To the programmer, using an unsigned integer might be logical—after all, the
programmer assumes the array index variable will never have a negative value.
However, the semantics of unsigned integers mean that unless the optimizer can
prove the lower and upper bounds of the value, it must not assume the value will not
wrap around. In order to translate array[i] to *XARn++, the compiler must prove
that the value of i, and hence the address, is strictly increasing. In the absence
of a known upper bound, the compiler can’t rule out wrap around of the index
variable and thus can’t perform the transformation.
The C language semantics of signed integers mean that wrap-around is undefined
behavior.
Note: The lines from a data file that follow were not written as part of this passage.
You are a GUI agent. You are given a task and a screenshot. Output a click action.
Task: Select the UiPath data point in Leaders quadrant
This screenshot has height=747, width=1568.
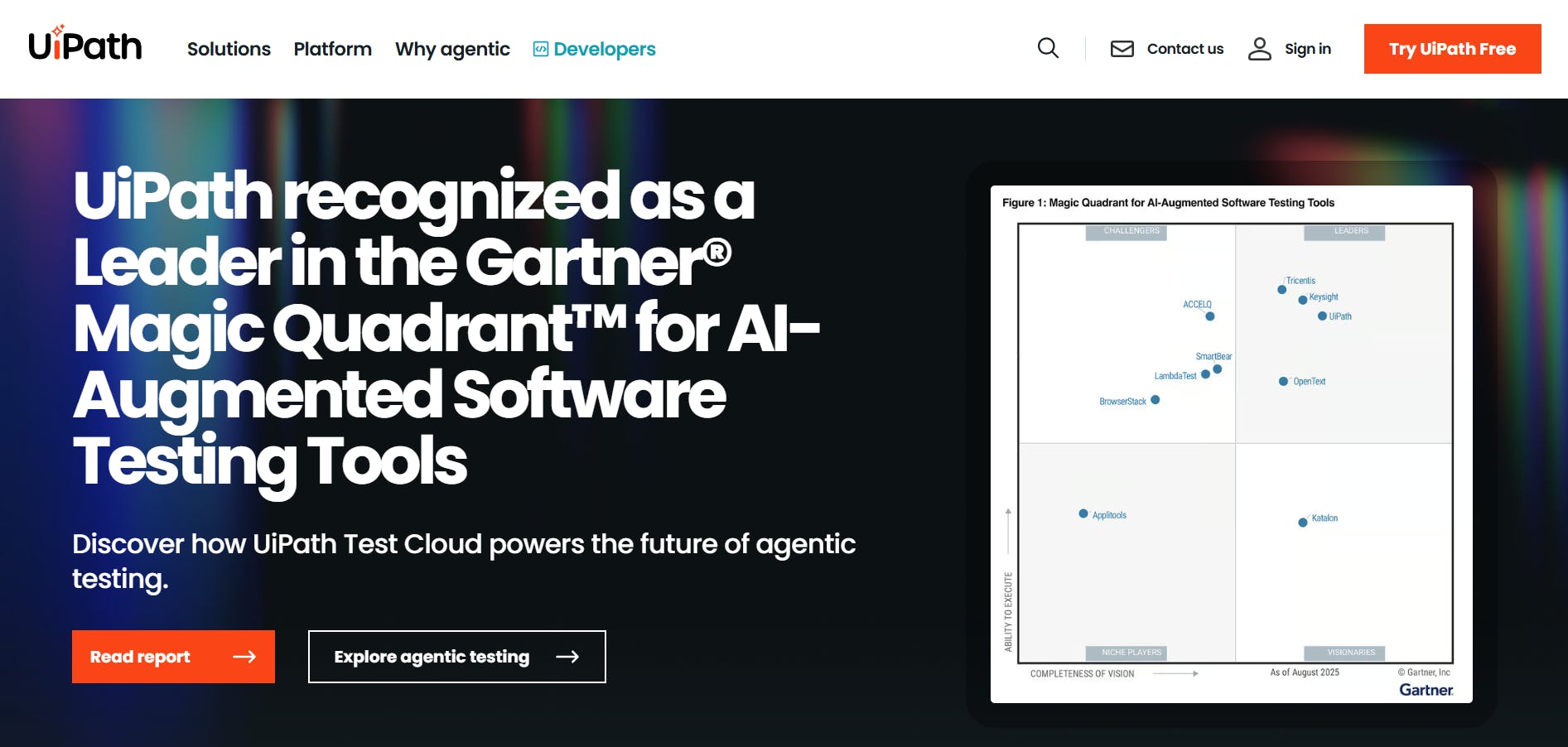tap(1323, 316)
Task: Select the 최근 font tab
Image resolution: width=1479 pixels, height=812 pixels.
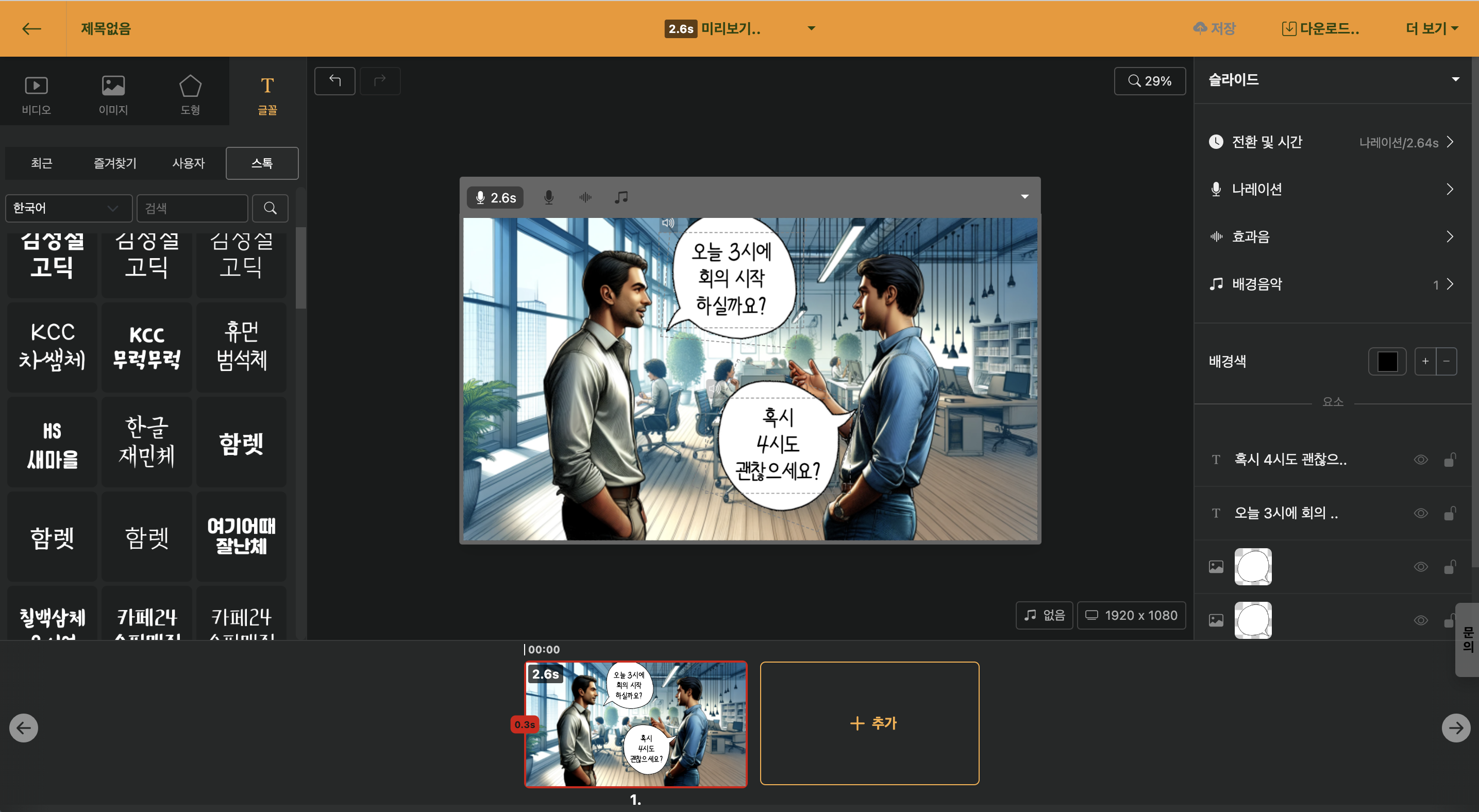Action: click(41, 163)
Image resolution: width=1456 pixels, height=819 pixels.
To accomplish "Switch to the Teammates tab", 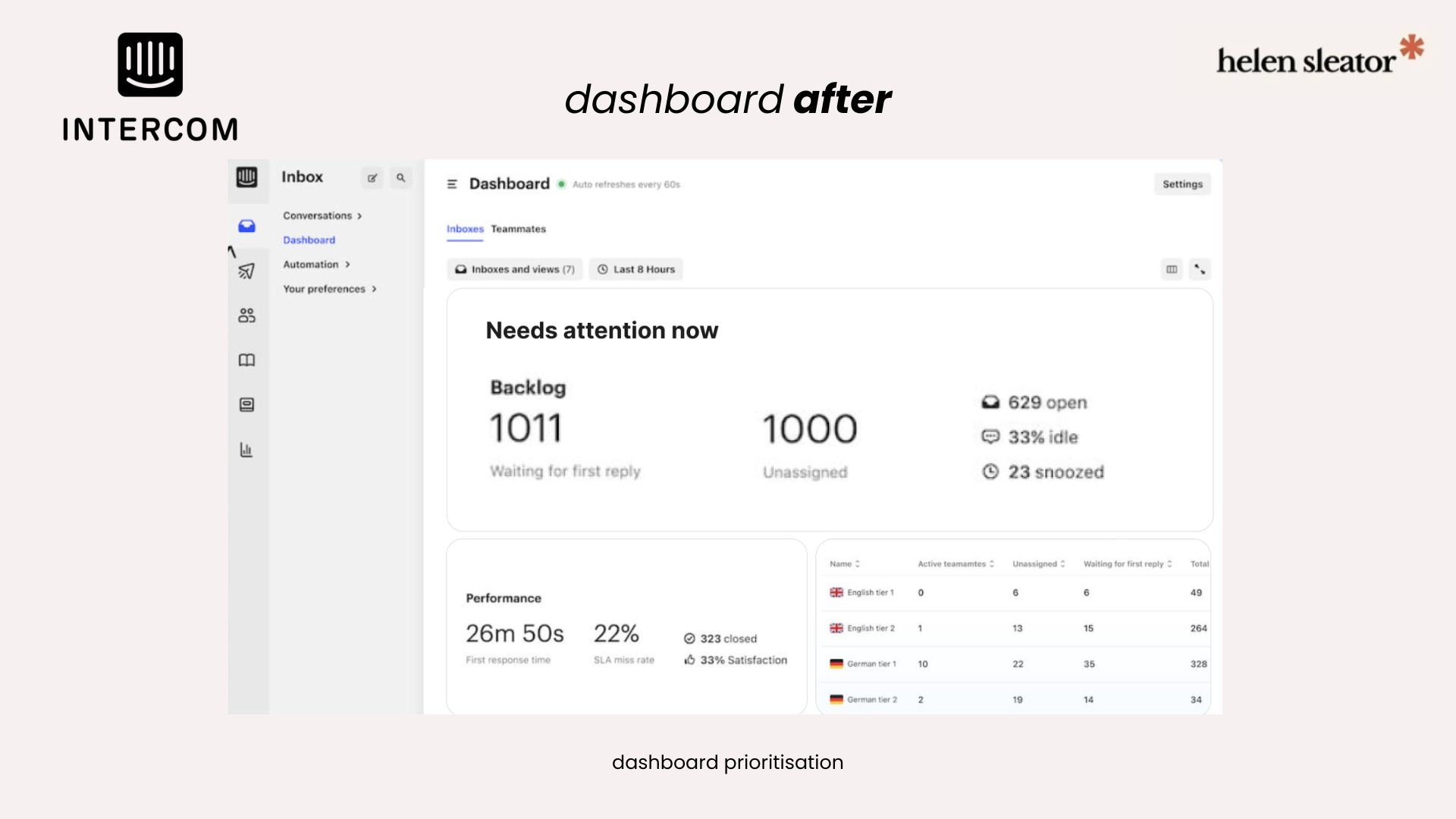I will (x=519, y=229).
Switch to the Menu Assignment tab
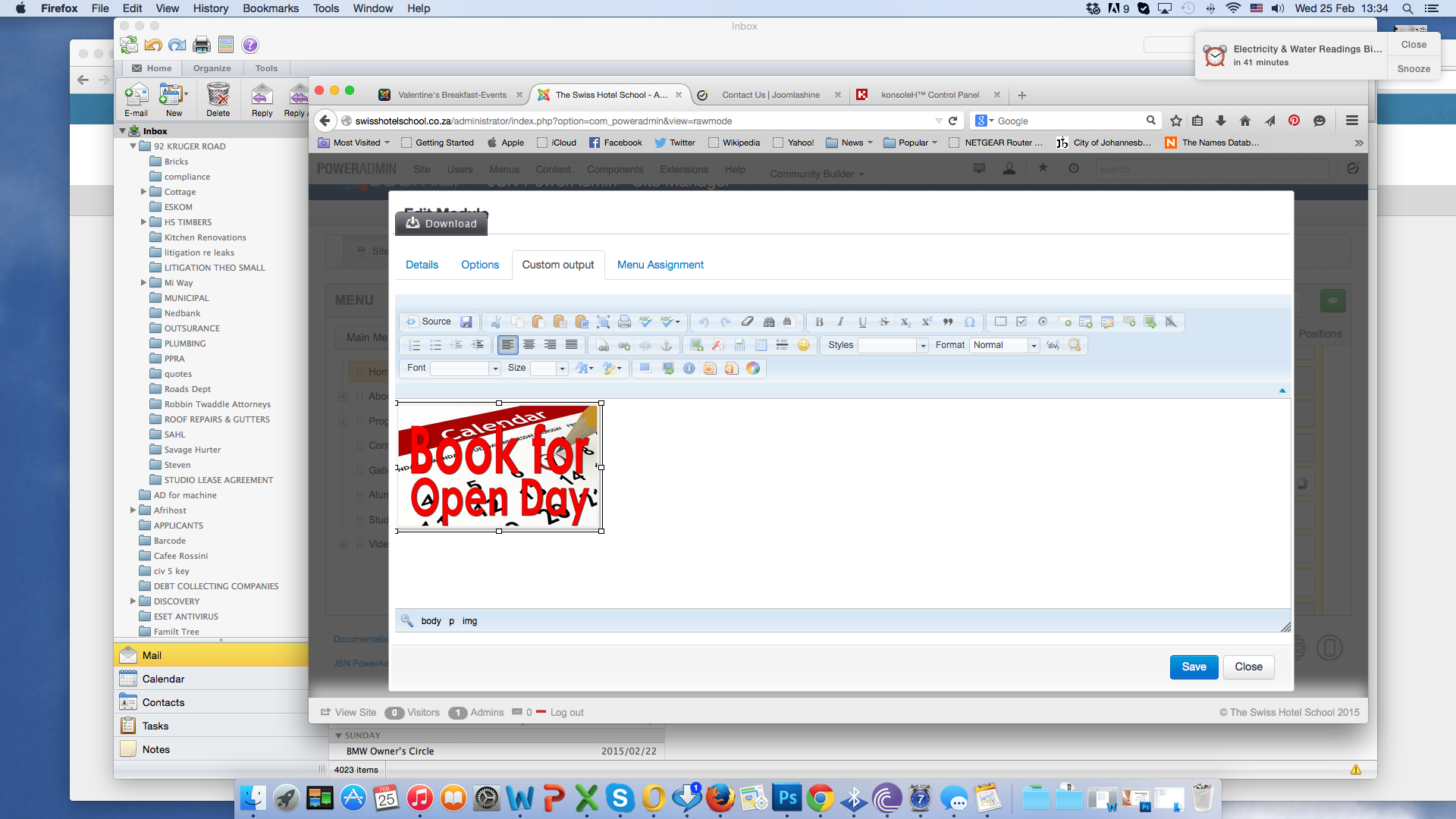The image size is (1456, 819). (660, 265)

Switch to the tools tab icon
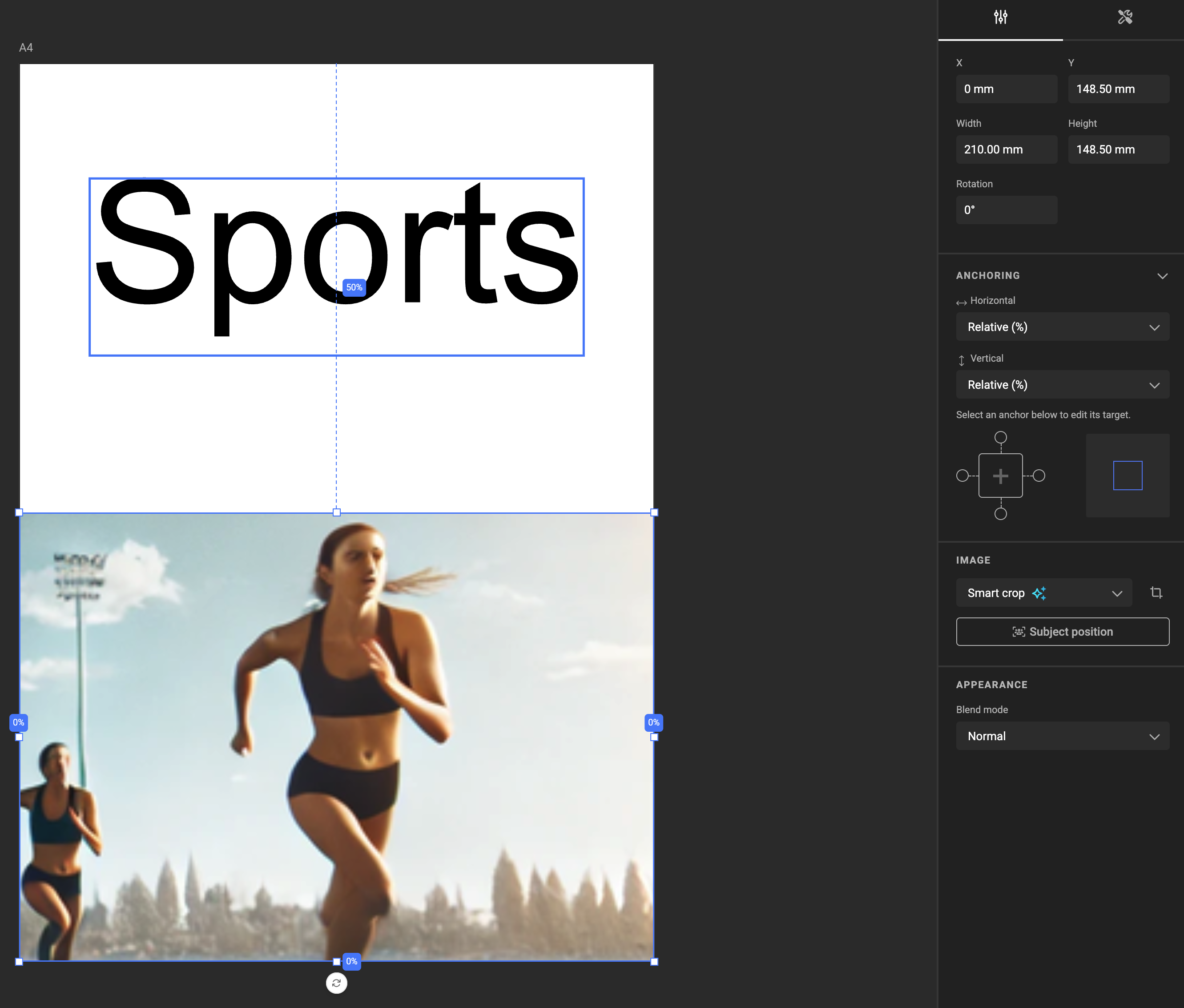[x=1124, y=17]
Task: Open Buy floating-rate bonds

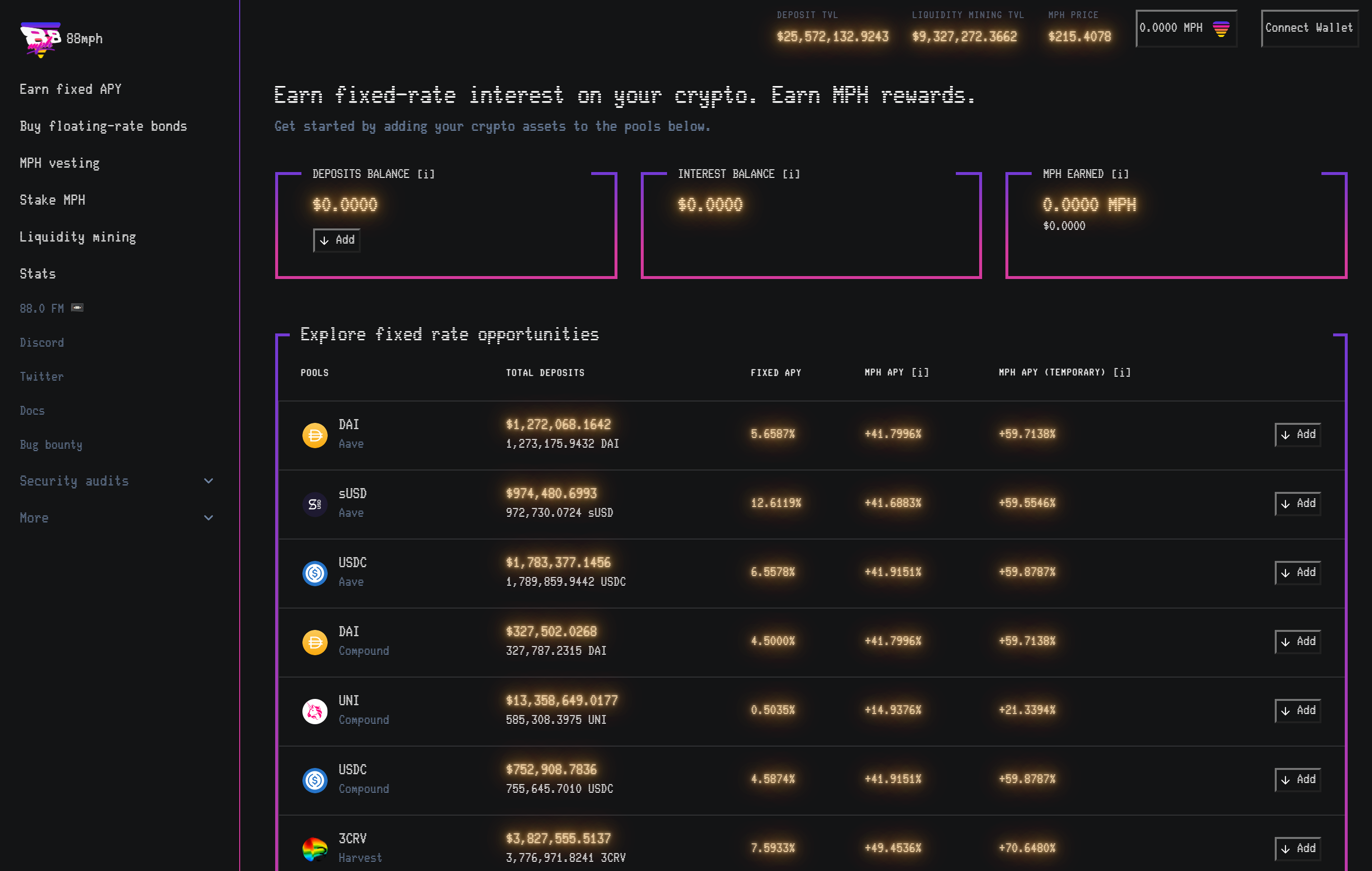Action: [x=103, y=126]
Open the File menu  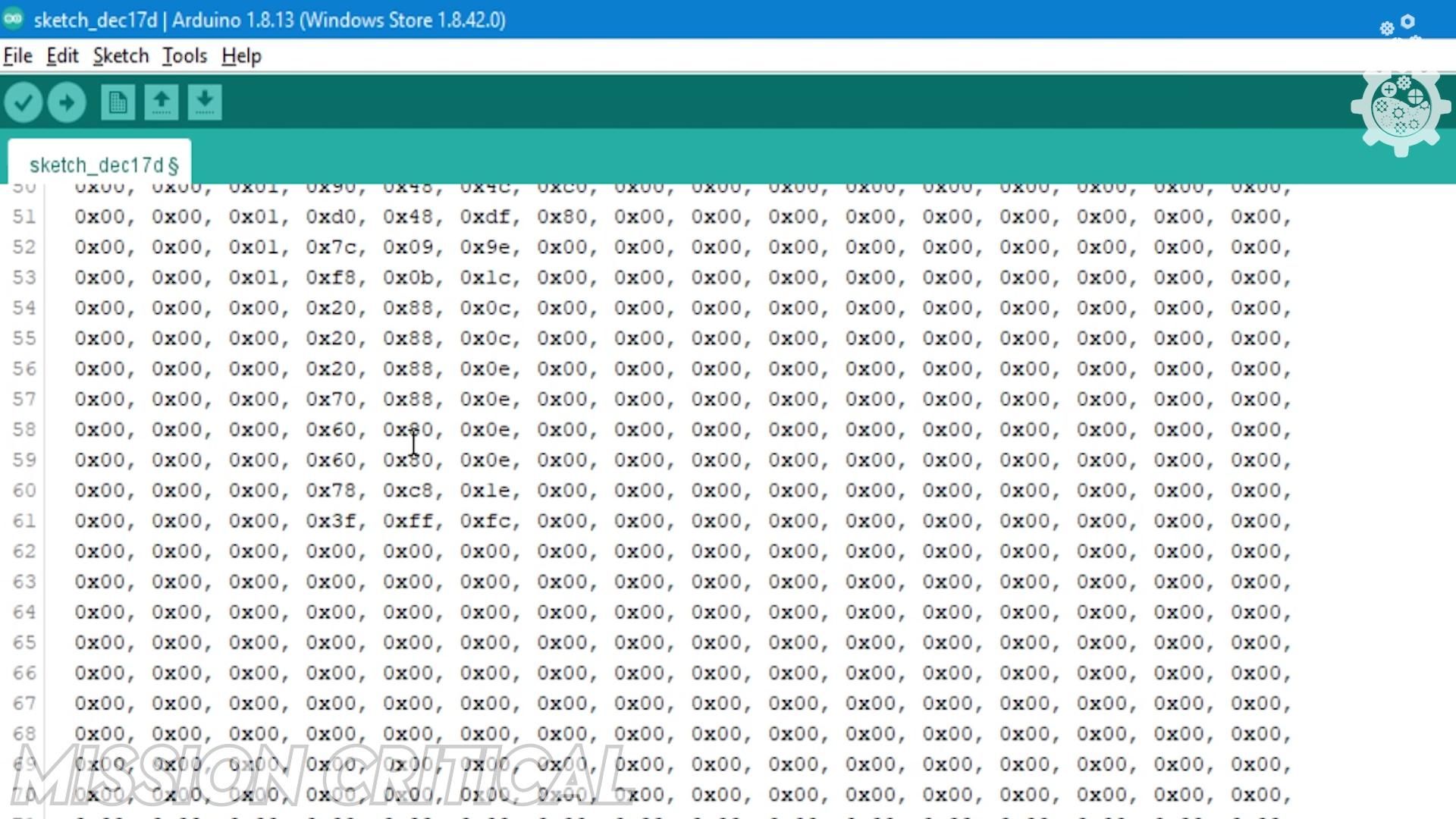click(x=17, y=56)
Therefore, the compiler is not bound to support wrap-around for signed
integers and can do the transformation without needing to prove an upper bound.
If the programmer specifically wishes to use an unsigned integer for greater range
of values, the optimizer can still perform the transformation if an upper bound
is statically knowable— such as through the use of a macro, constant
(if the definition can be seen in the scope of optimization), or **#pragma MUST_ITERATE**.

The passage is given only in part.